Por Regio Deporte
Se ha demostrado que el deporte es el arma más poderosa para combatir el vicio y la violencia, razón por la cual su promoción es constante a nivel social y gubernamental.
Los diferentes niveles de gobierno impulsan programas deportivos, pero a menudo cometen el error de encomendar esta función a personal sin la experiencia necesaria, sin sentido común y, lo más crítico, con una clara falta de compromiso con los valores morales que dicen promover.
El Caso de los Torneos Municipales
Un ejemplo claro son los torneos de fútbol creados por el gobierno municipal, cuyo objetivo declarado es la “búsqueda de valores”. Esto no solo implica detectar habilidades en los pequeños y motivarlos a la práctica, sino también involucrar y capacitar a todos los actores, incluidos los árbitros.

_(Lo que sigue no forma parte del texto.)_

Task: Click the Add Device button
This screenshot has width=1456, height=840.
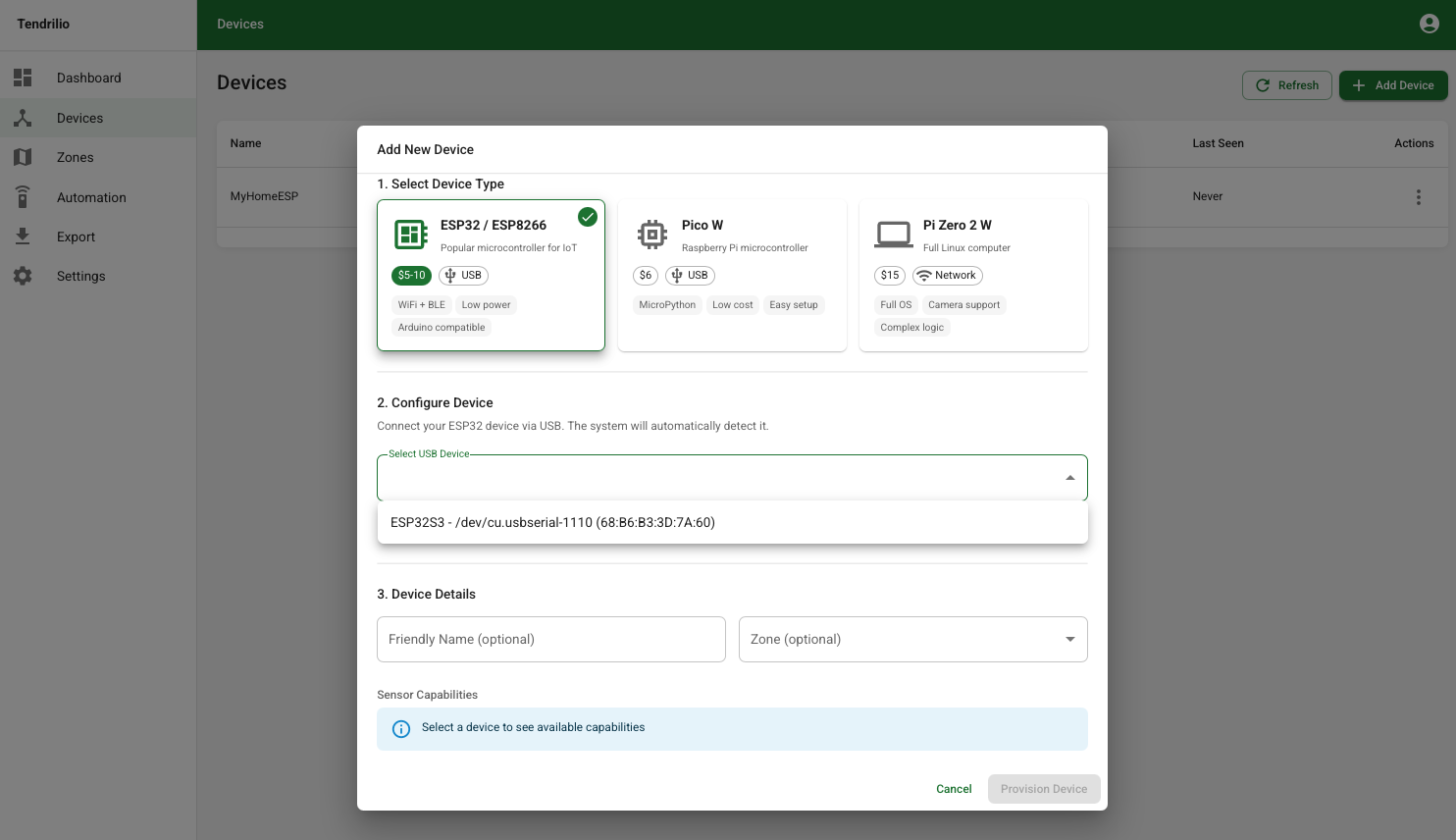Action: (1393, 85)
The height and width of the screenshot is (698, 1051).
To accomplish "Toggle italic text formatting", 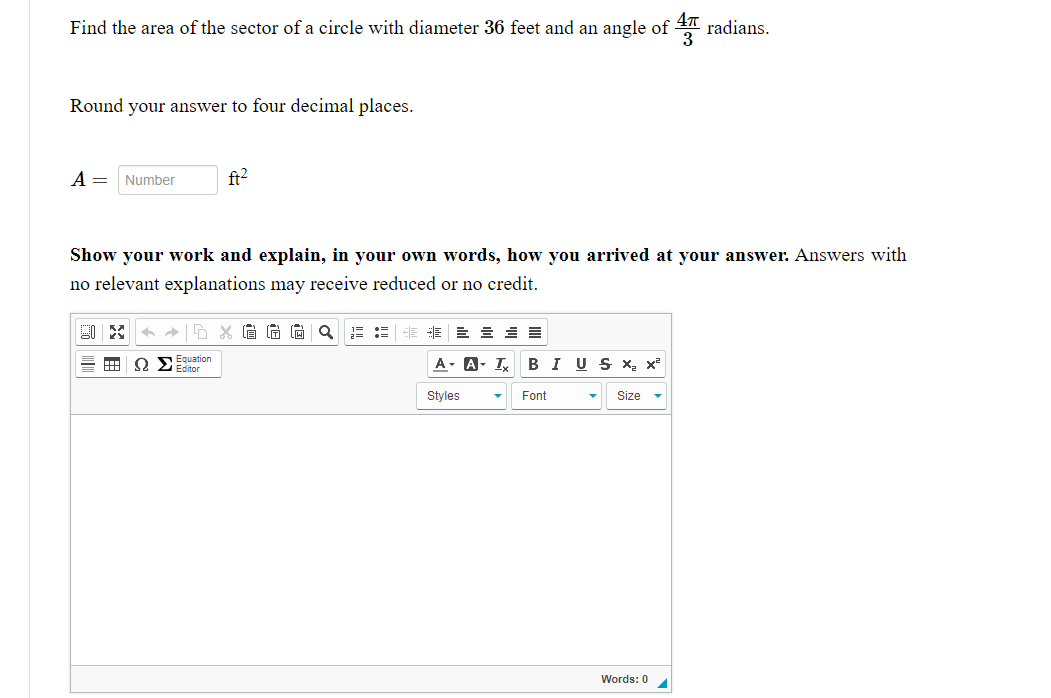I will tap(555, 364).
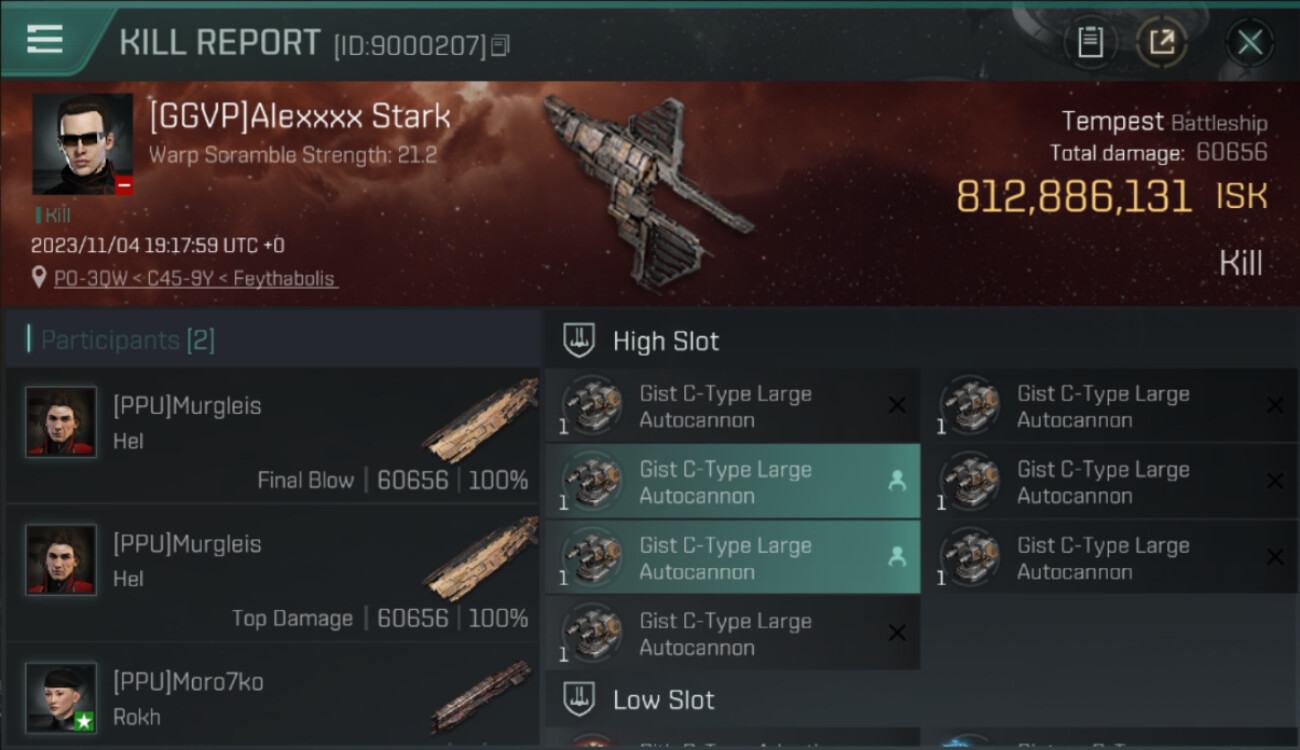View the Top Damage Murgleis entry
The height and width of the screenshot is (750, 1300).
[x=273, y=574]
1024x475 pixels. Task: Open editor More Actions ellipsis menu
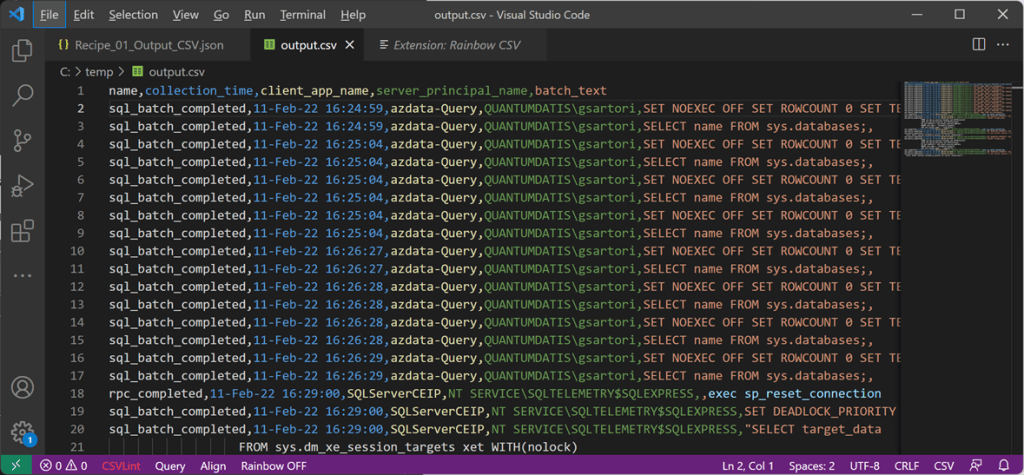[1003, 45]
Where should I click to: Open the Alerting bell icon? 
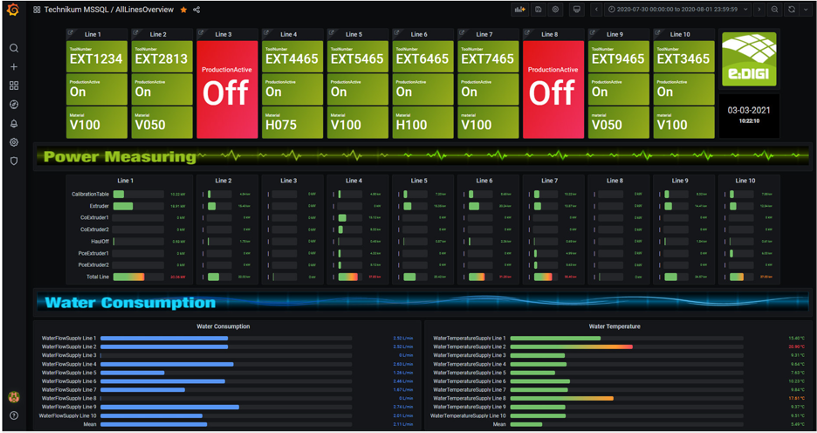click(14, 123)
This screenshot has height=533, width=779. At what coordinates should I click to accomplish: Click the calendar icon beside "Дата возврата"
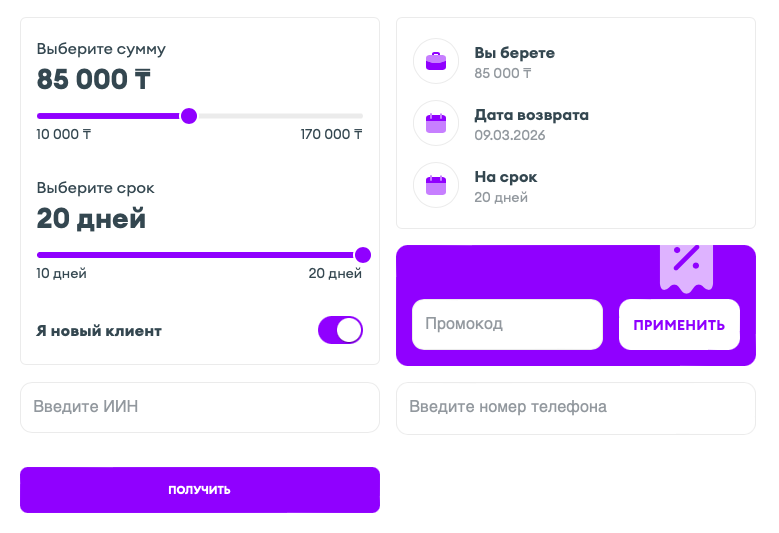click(x=436, y=123)
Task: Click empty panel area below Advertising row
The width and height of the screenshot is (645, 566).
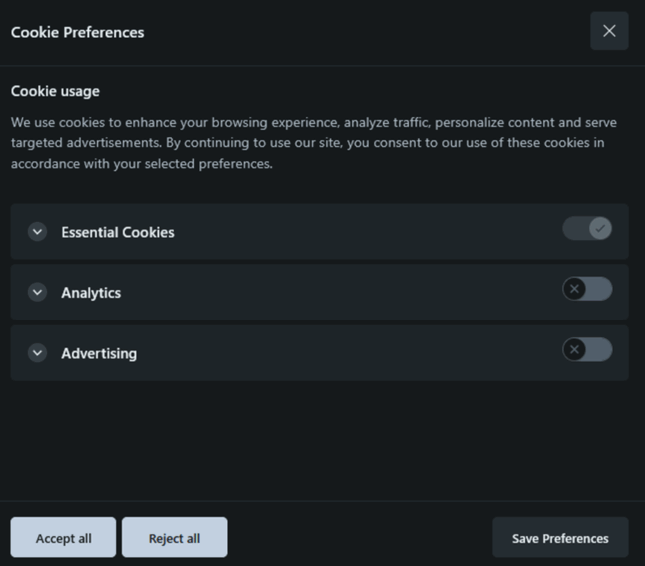Action: [320, 440]
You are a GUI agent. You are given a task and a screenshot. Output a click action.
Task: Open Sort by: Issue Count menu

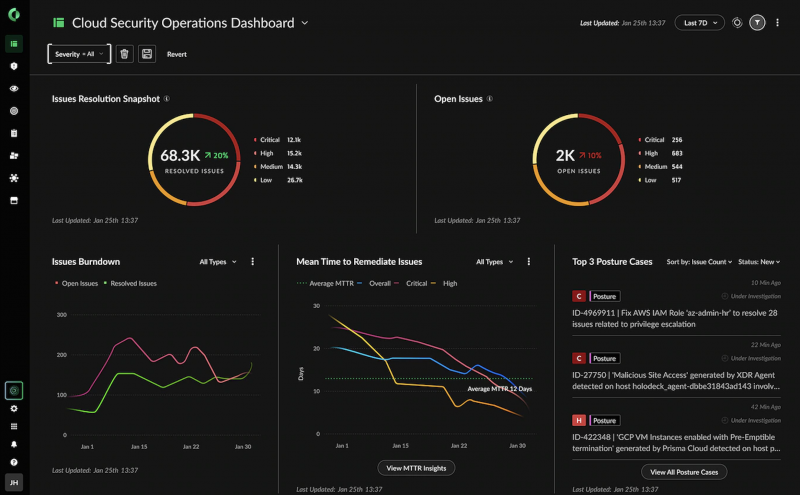click(699, 262)
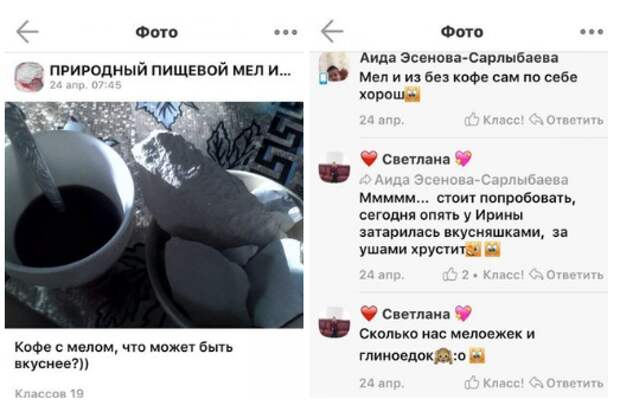Like Аида's comment with Класс!

point(494,119)
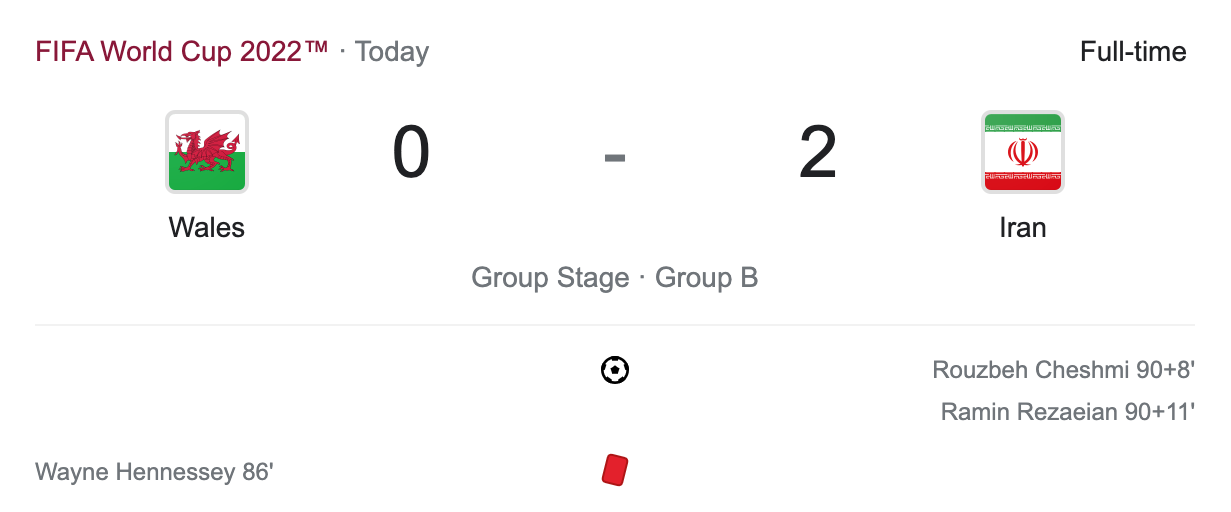This screenshot has width=1231, height=512.
Task: Click the 90+8' goal minute
Action: (x=1166, y=371)
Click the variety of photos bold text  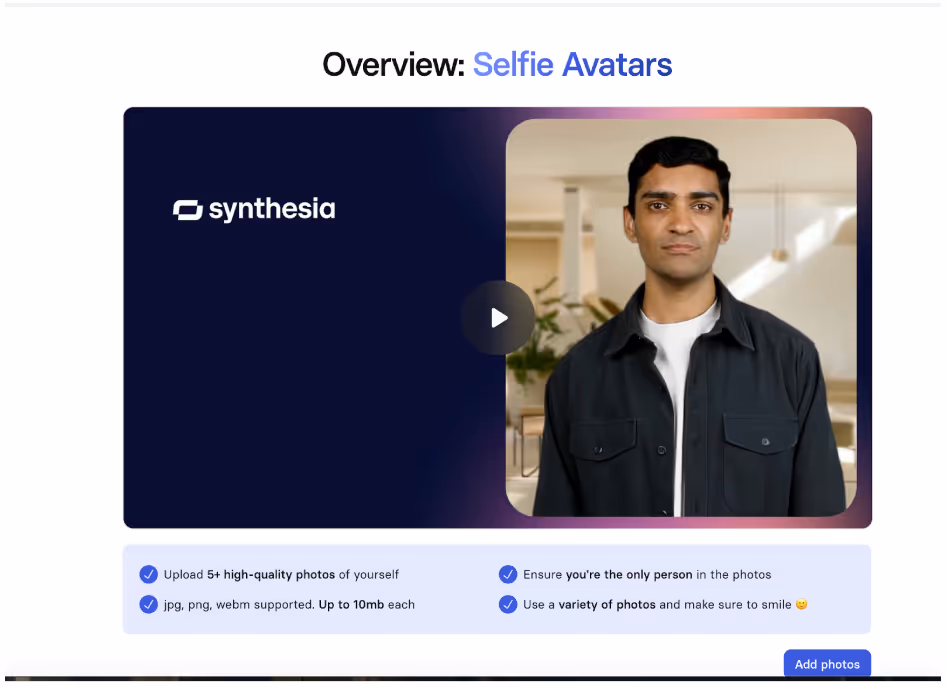tap(607, 605)
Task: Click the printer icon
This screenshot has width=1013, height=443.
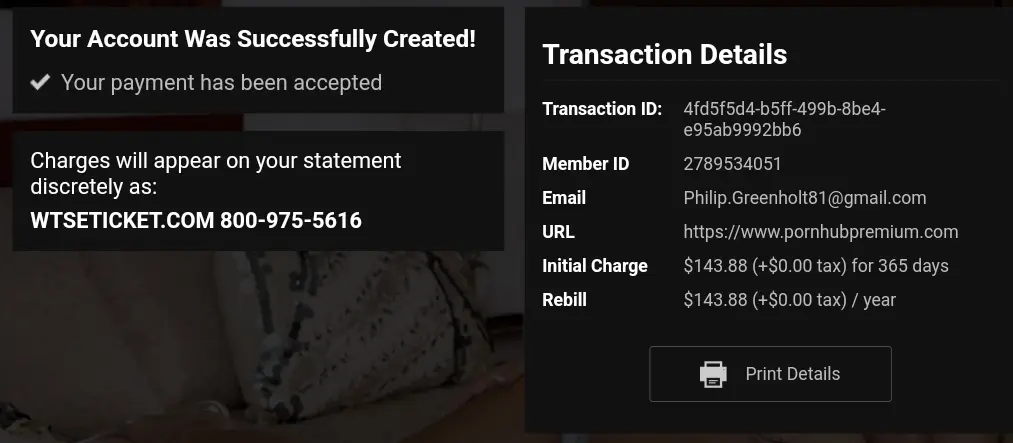Action: (x=713, y=375)
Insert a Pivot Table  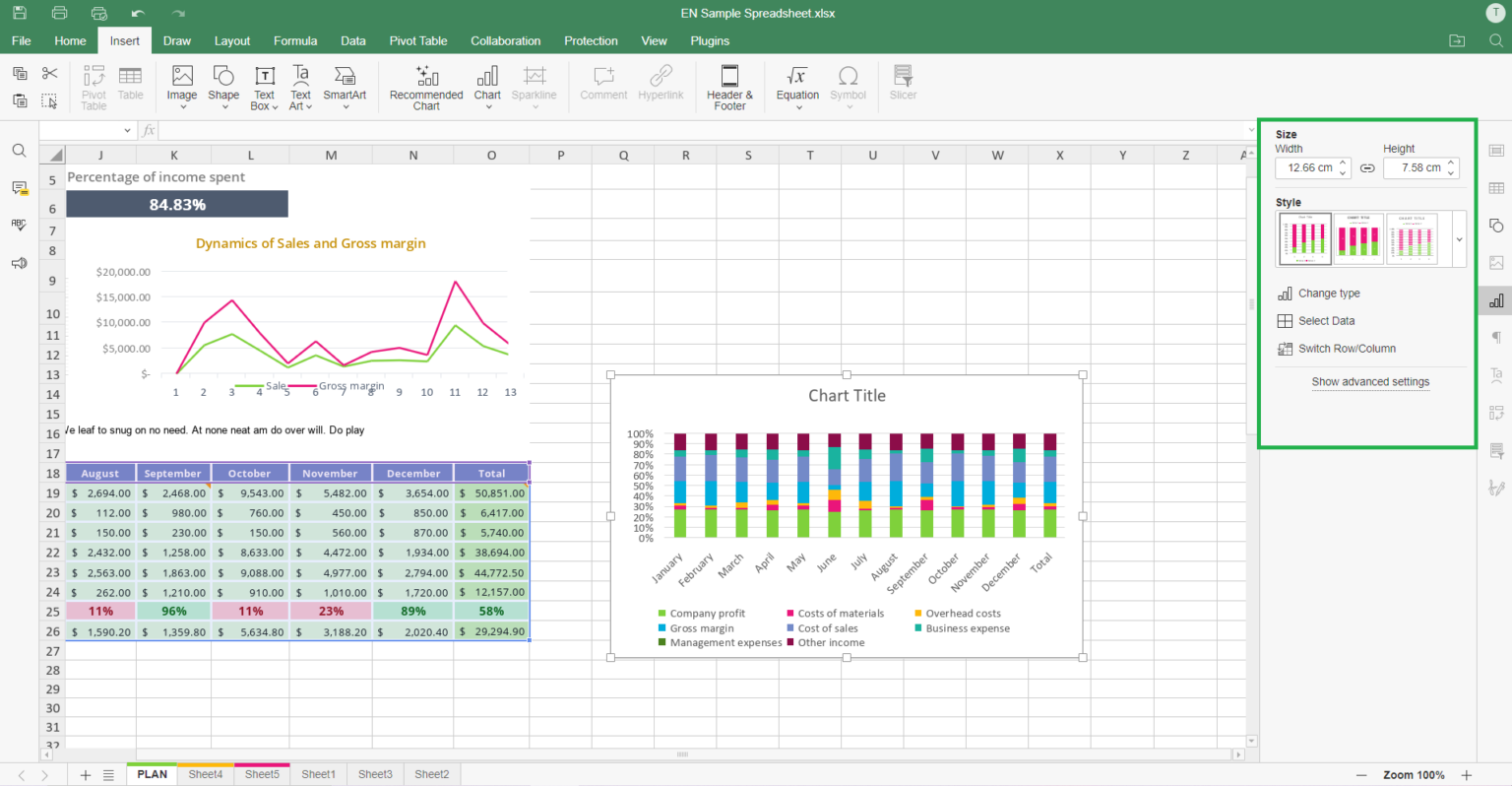click(x=94, y=87)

Actualmente, detectamos niños y adolescentes que, mostrando gusto por la profesión, inician su carrera como jueces deportivos. Sin embargo, los organizadores de estos torneos, en su afán por “buscar talentos”, menosprecian y desatienden a estos jóvenes silbantes que dan sus primeros pasos.
La Contradicción y la Falta de Empatía
Esta actitud es una contradicción flagrante con el objetivo inicial de promover valores. Este problema se agrava por la presión de padres fanáticos que solo buscan trofeos, y por la presencia de pseudo promotores de talento que, bajo la bandera de la empatía, terminan exhibiéndose como insensibles y no aptos para el puesto encomendado.
Para que la promoción deportiva funcione, se requiere de buenos organizadores, no de personal que menosprecie a los principiantes. Es urgente promover la empatía y la formación integral, no la discordia ni la hipocresía en la gestión deportiva.